Fußballerisch ist Stojkovic genau der Typ, den Rapid braucht. Er ist keiner der zurückzieht und ein Krieger auf dem Platz. Seine größte Stärke ist sein Defensivverhalten und aus Belgrad hört man immer wieder, dass es in den letzten Jahren kaum einen Spieler im Team gab, der seine Seite so gut zumachte wie Stojkovic. Dabei ist sein Zweikampfverhalten nicht nur hart, sondern auch clever: Stojkovic begeht nur wenige Fouls, schon gar nicht in gefährlichen Zonen, sieht selten Gelb, war in der serbischen Liga ein Meister des Tacklings. Beim Publikum hatte er wegen seines unermüdlichen Einsatzes schnell einen Stein im Brett.

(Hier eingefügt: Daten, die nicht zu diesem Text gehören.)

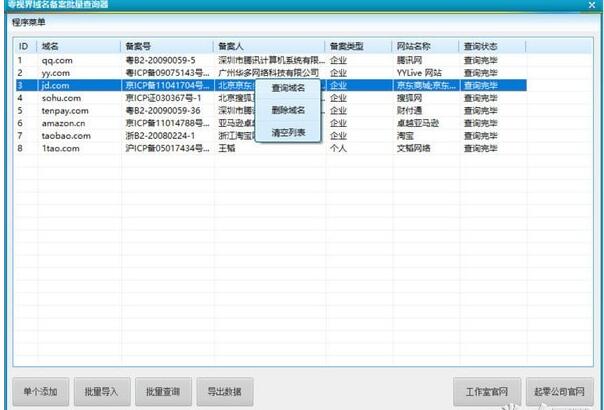
Task: Open the 程序菜单 menu
Action: [x=26, y=21]
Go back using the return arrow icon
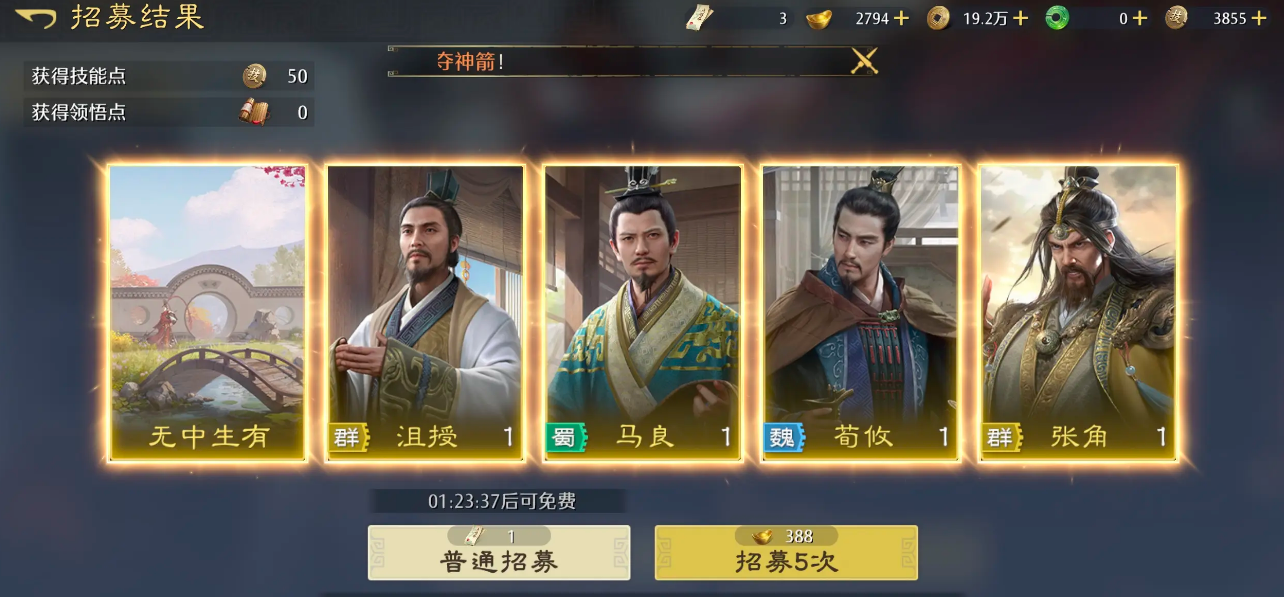 click(35, 18)
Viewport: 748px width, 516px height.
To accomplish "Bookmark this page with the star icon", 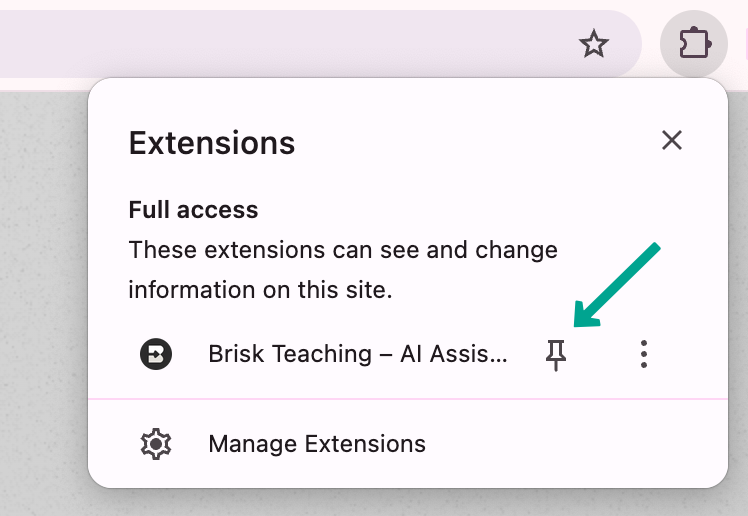I will click(594, 44).
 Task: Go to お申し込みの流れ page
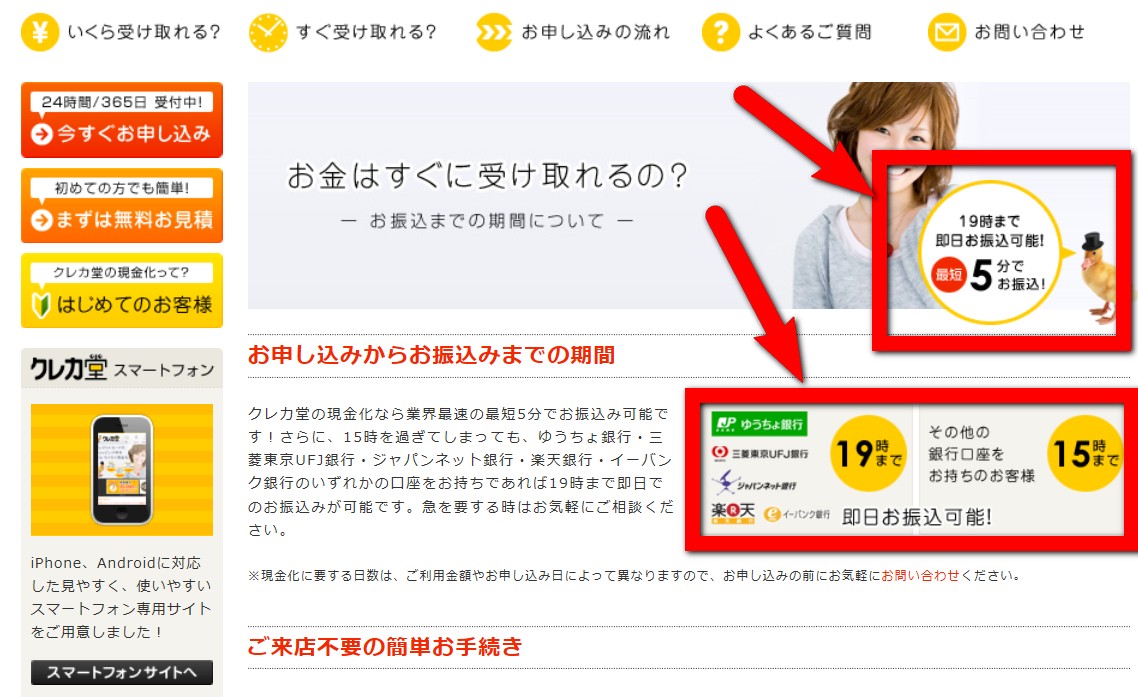pos(595,32)
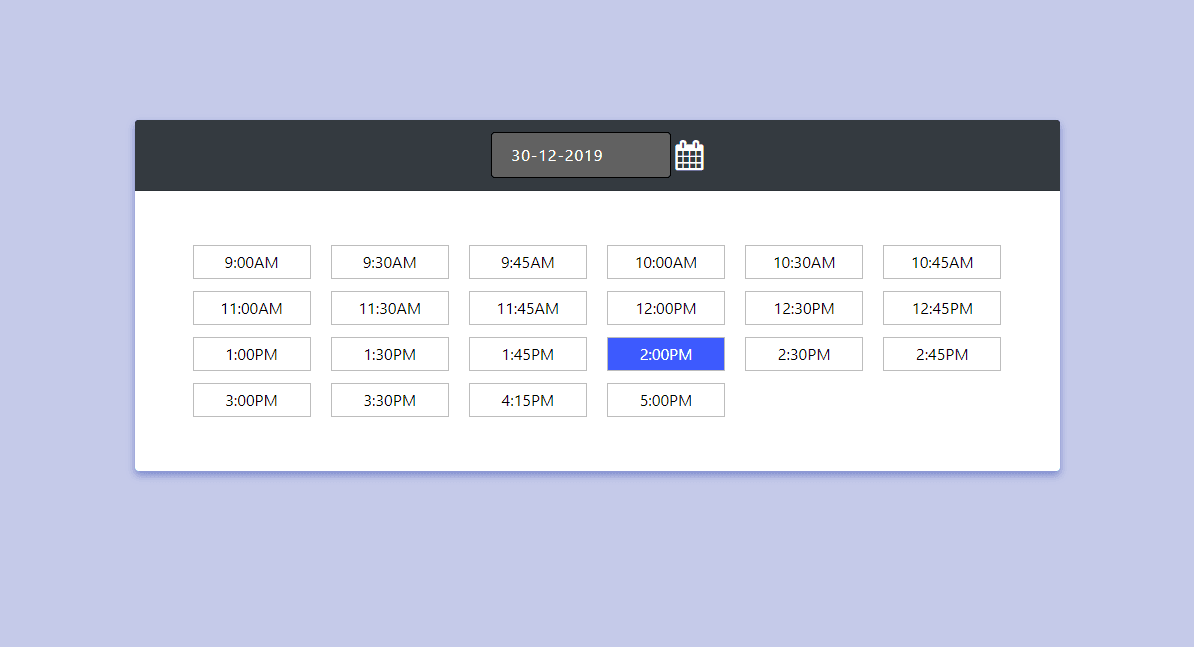Image resolution: width=1194 pixels, height=647 pixels.
Task: Open the calendar date picker icon
Action: (x=689, y=155)
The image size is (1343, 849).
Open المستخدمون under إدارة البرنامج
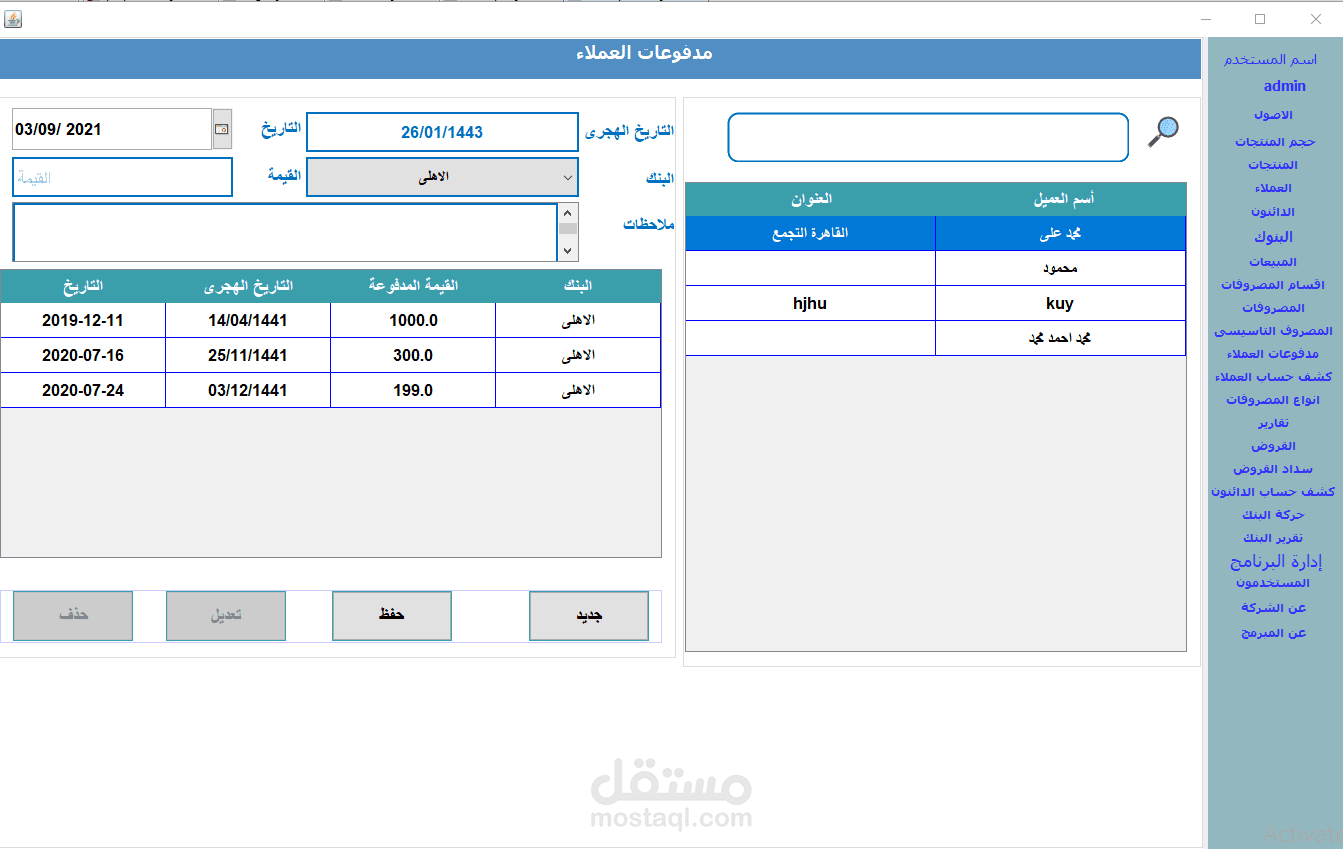1274,582
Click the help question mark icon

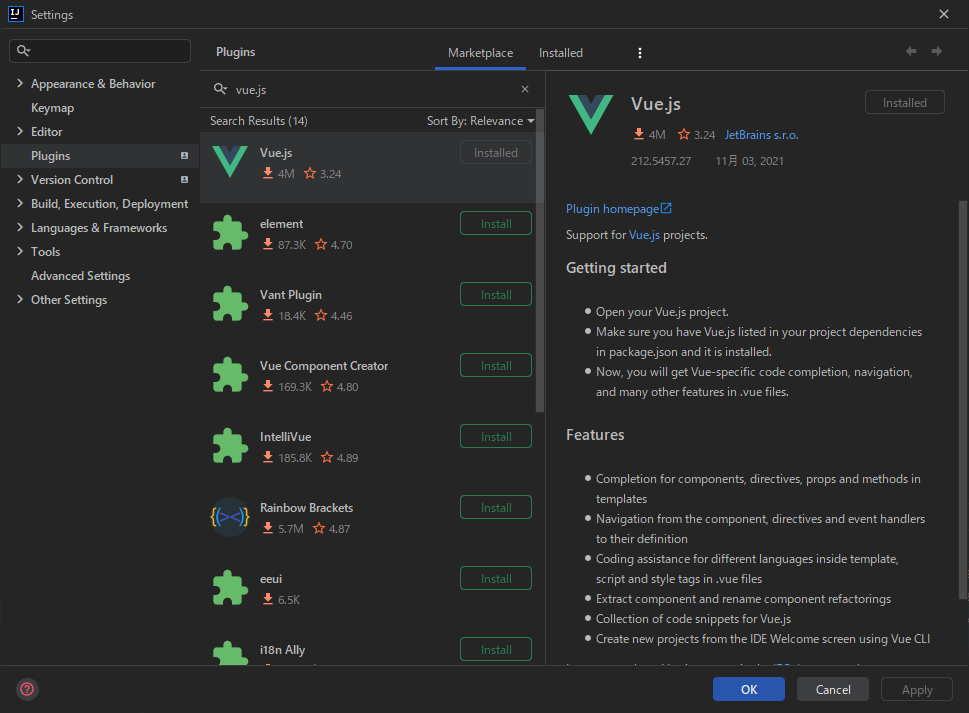pos(26,689)
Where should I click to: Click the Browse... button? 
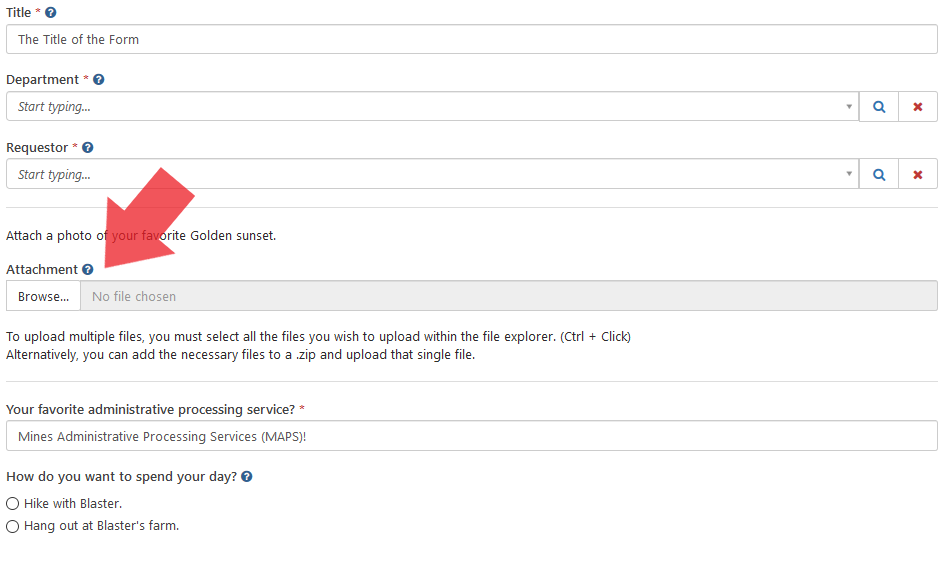click(x=43, y=297)
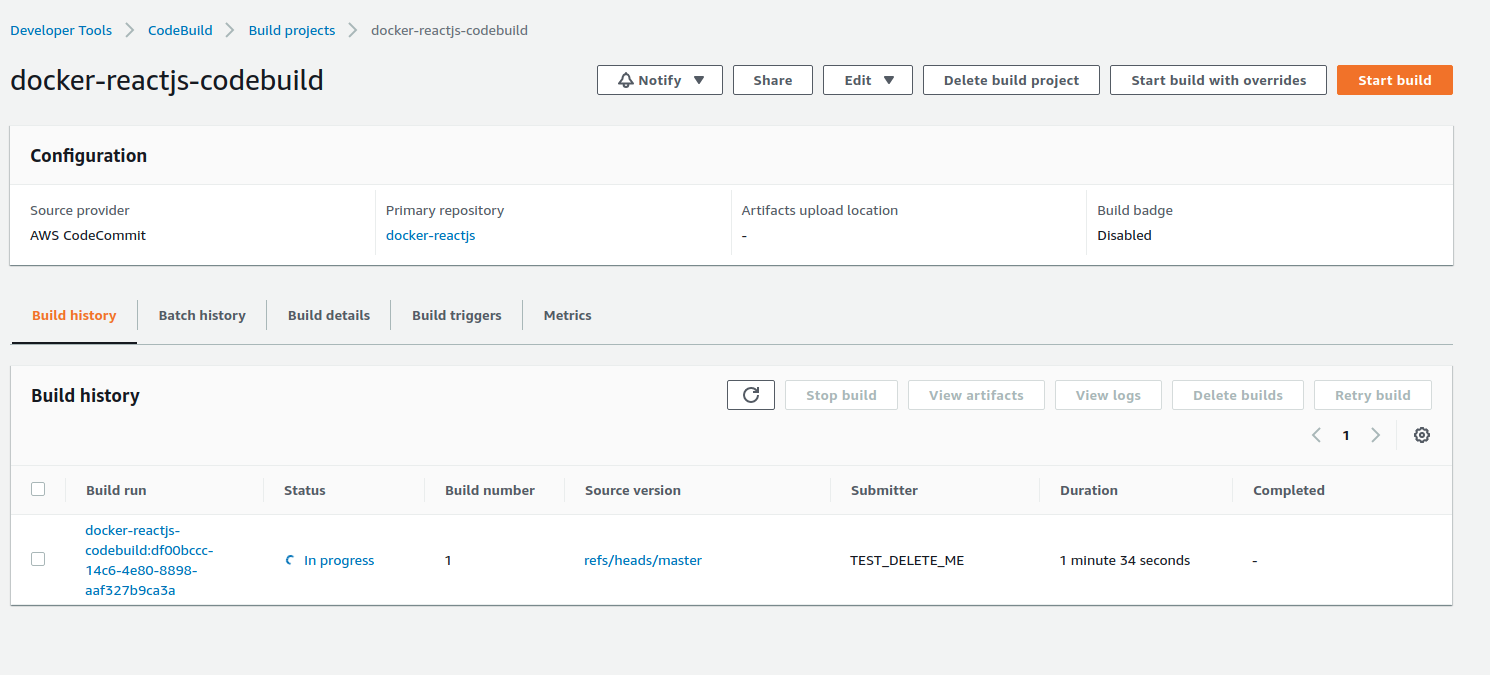Open the Build triggers tab
This screenshot has width=1490, height=675.
coord(456,315)
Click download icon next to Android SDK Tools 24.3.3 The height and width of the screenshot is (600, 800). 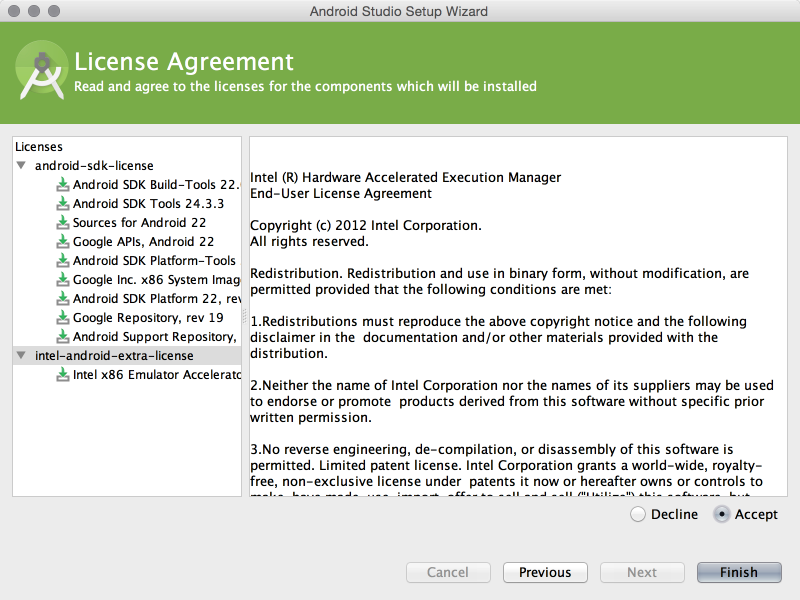pyautogui.click(x=63, y=203)
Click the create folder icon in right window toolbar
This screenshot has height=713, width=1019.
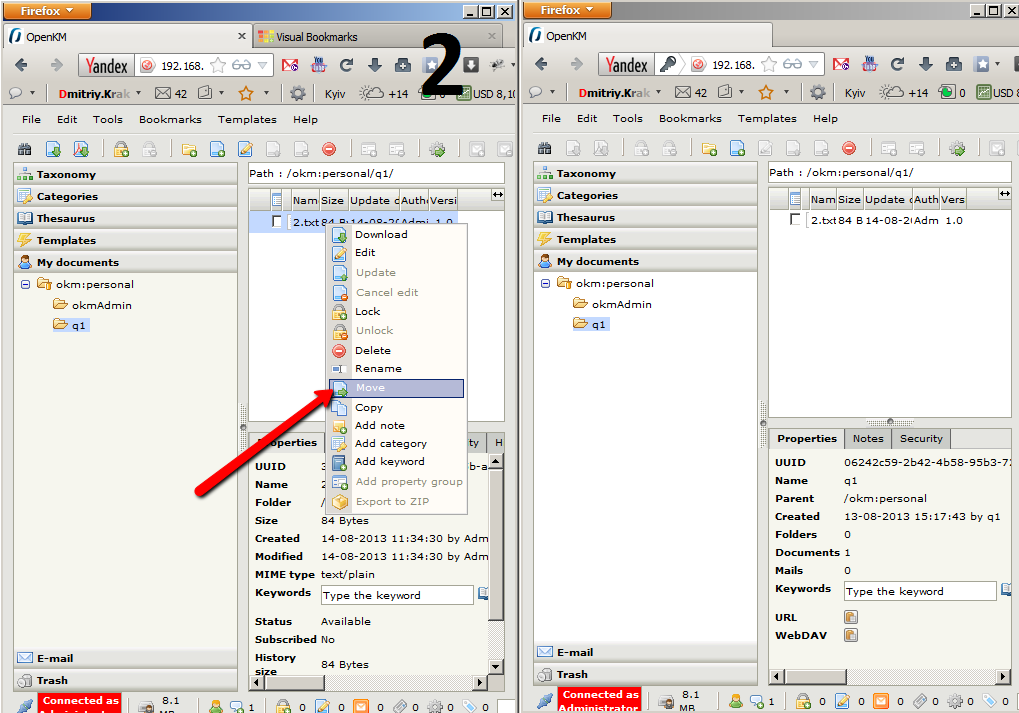709,149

Keine Rakete, aber sehr laufintensiv

Sein Laufspiel ist nicht unbedingt als explosiv, dafür aber als intensiv zu bezeichnen. Stojkovic schaltet sich gerne nach vorne ein, hinterläuft viel, agiert in hohem Maße mit intensiven Läufen. Er ist nicht der allerschnellste Spieler auf den ersten Metern, dafür aber einer, der sein Grundtempo hochhält, defensiv meist mehrfach überspielt werden muss und offensiv Gegner binden bzw. zurückdrängen kann. Die Arbeitsrate auf seiner Spielseite ist stets eine höhere, wenn er auf dem Platz steht.

Hochklassige Flanken, auch aus dem Halbfeld

Technisch präsentiert sich Stojkovic grundsolide, ohne für großes Spektakel zu sorgen. Sein Passspiel ist pragmatisch, sicher und präzise, sein Spiel ohne Ball bzw. sein Aufrückverhalten ebenfalls stark. Bekannt ist der Serbe zudem für seine Halbfeldflanken, die er mit äußerst viel Effet zur Mitte bringt und die als die Besten in der serbischen Liga galten. Während er weithin nicht als torgefährlich gilt, obwohl ihm von Trainingsbeobachtern ein guter rechter Fuß nachgesagt wird, gelangen ihm in 144 Ligaspielen in Serbien 22 Assists, was immerhin einem Assist pro sechs Spielen entspricht und somit auf lange Sicht eine gute Bilanz für einen Rechtsverteidiger ist.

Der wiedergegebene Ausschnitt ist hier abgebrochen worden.